**What is needed:** Excluding pictures, reproduce word for word the lines from the one containing "[Facebook-f] (36, 2369)" through the end of the material below.

**Source material:**

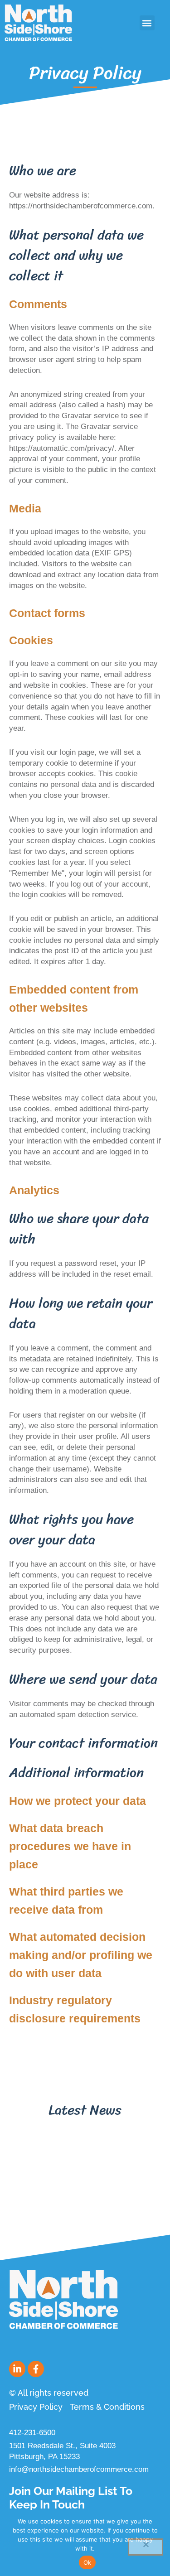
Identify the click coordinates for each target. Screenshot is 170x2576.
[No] (145, 2547)
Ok (87, 2562)
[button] (147, 22)
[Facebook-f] (36, 2369)
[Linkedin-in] (17, 2369)
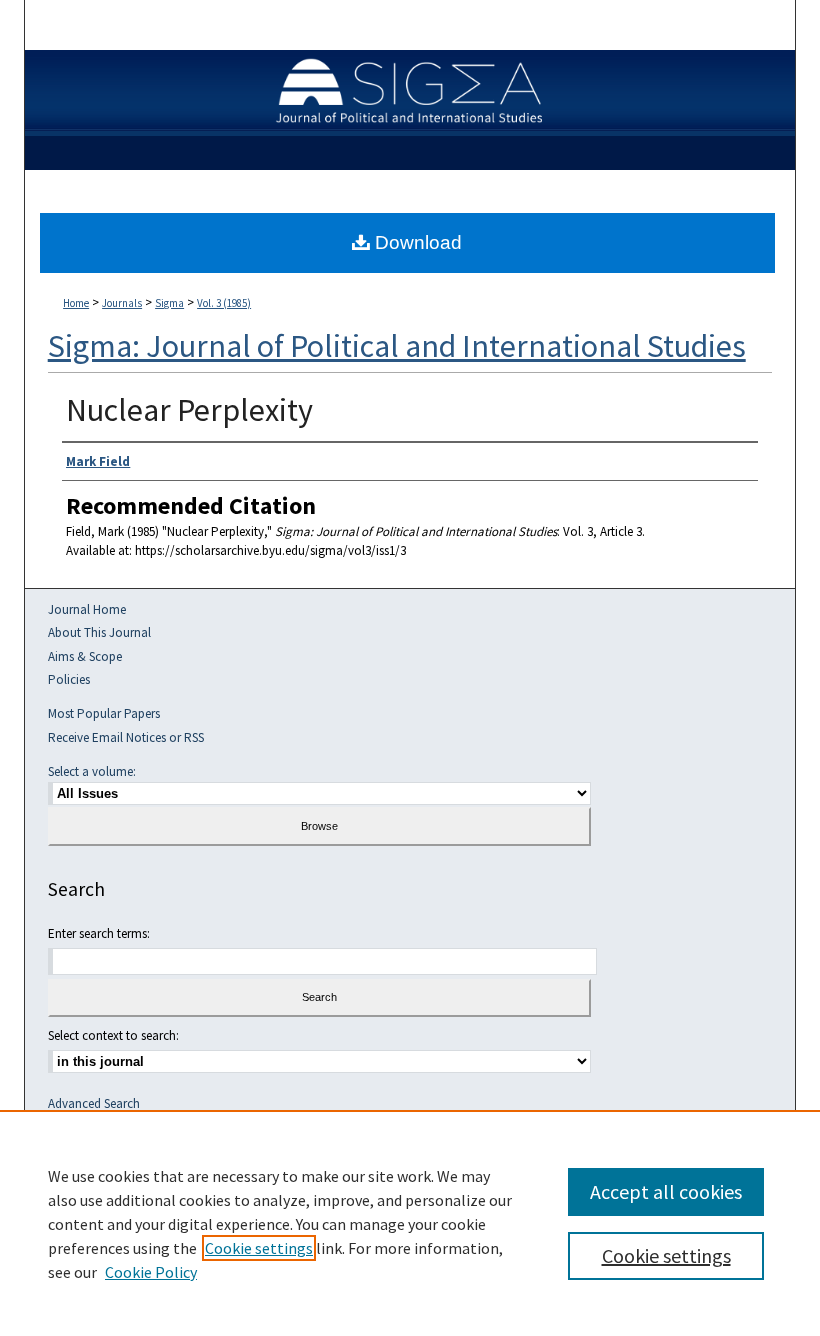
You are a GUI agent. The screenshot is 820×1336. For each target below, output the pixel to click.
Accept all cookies (666, 1191)
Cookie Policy (151, 1272)
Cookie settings (259, 1248)
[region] (410, 1223)
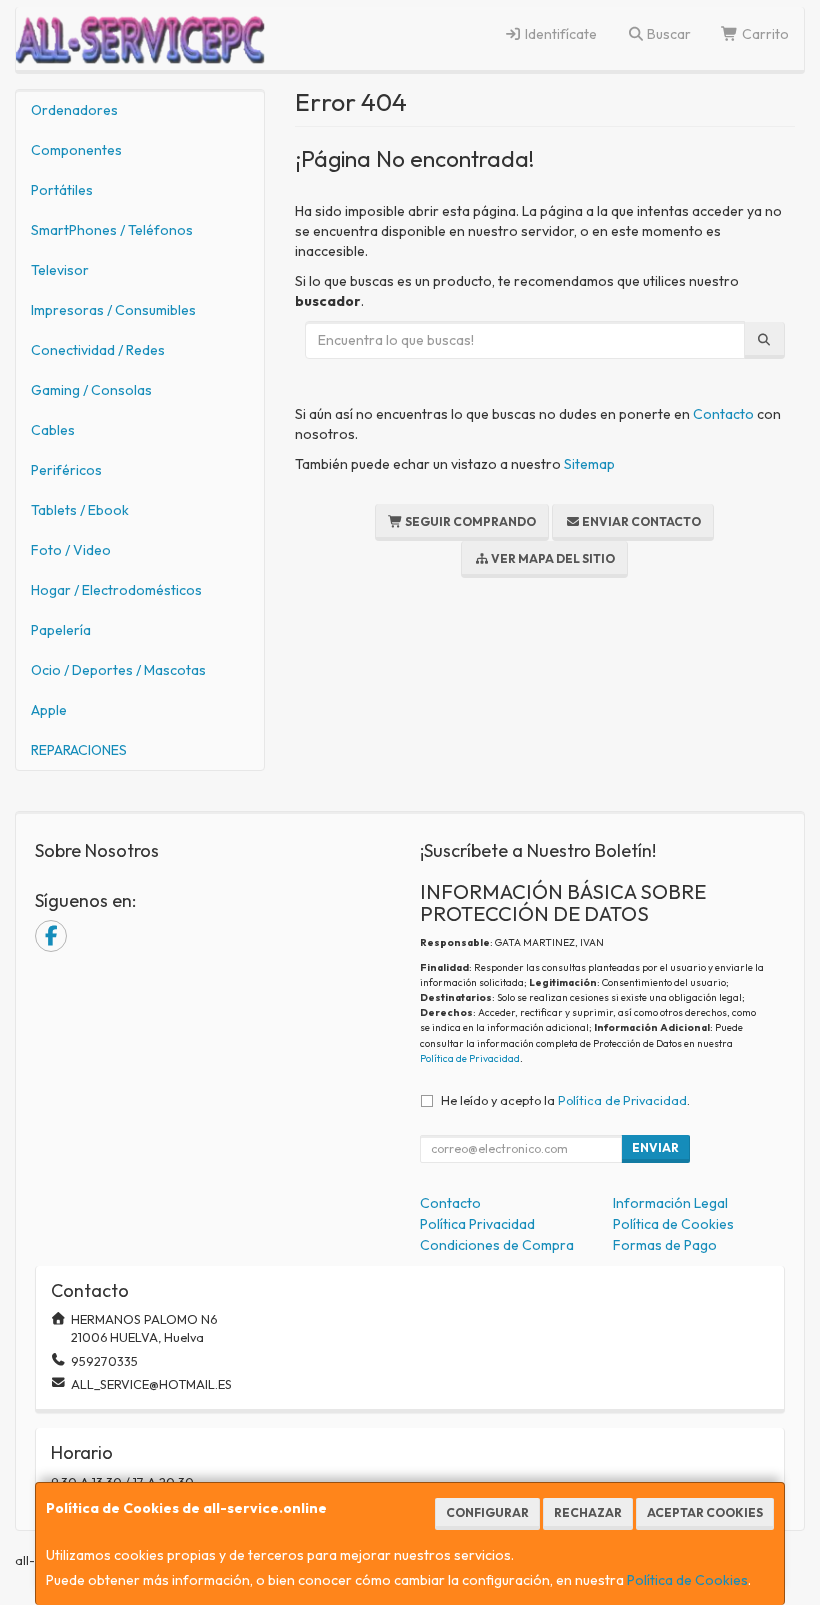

**Solution to this task:**
[Facebook-f] (36, 2369)
[Linkedin-in] (17, 2369)
You are a GUI agent. The screenshot is 820×1336. For each target below, output the pixel to click.
Accept all cookies (666, 1191)
Cookie Policy (151, 1272)
Cookie settings (259, 1248)
[region] (410, 1223)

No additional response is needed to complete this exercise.